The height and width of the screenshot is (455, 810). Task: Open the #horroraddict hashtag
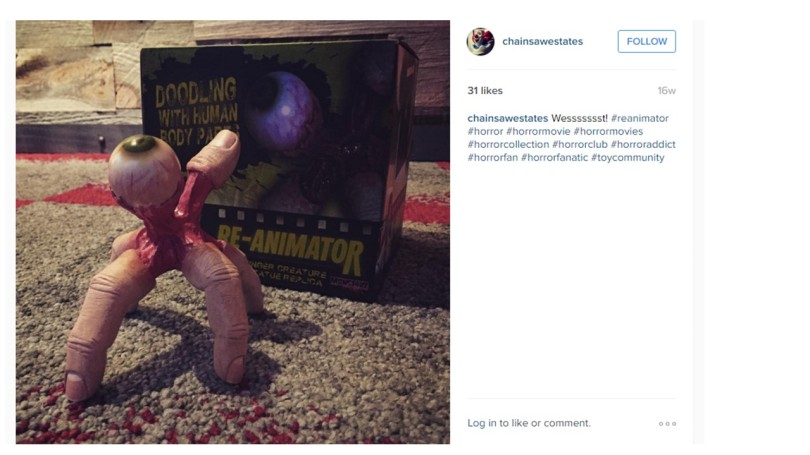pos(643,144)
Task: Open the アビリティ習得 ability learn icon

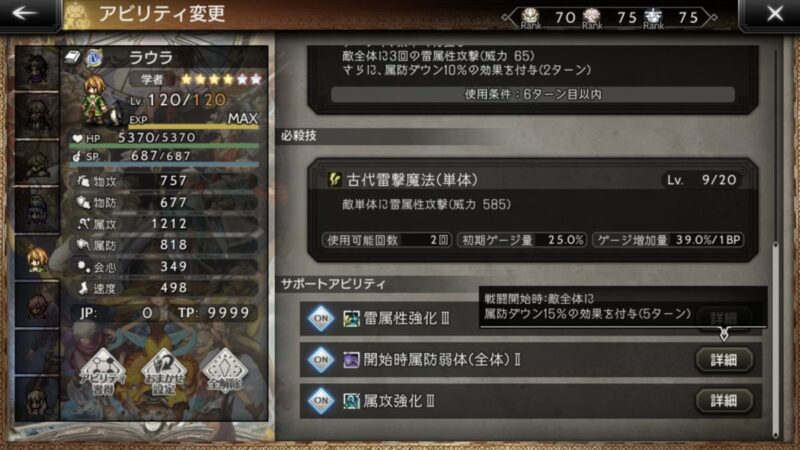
————
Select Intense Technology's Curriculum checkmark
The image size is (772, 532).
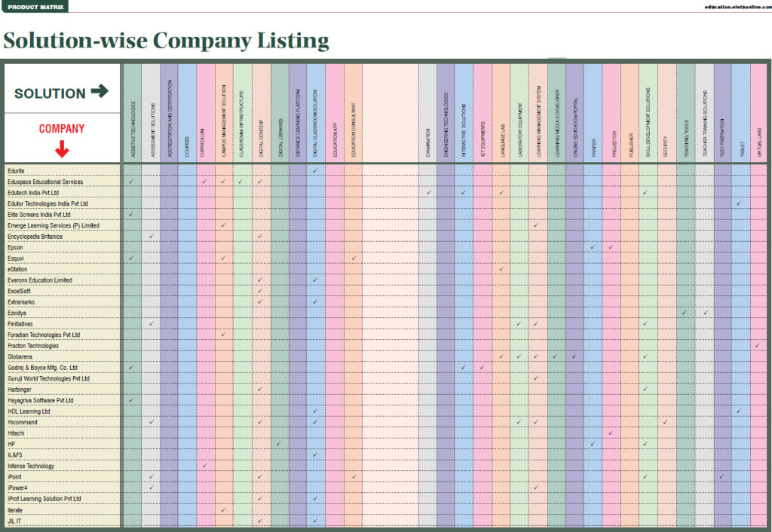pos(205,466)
————
### Task statement:
In the material above, one part opens with the line containing "The height and" and closes with the line containing "Task: Open the アビリティ習得 ability learn icon". Write out that part exactly and skip its pictures.

### Exercise solution:
The height and width of the screenshot is (455, 810). Task: Open the #horroraddict hashtag
pos(643,144)
Task: Open the アビリティ習得 ability learn icon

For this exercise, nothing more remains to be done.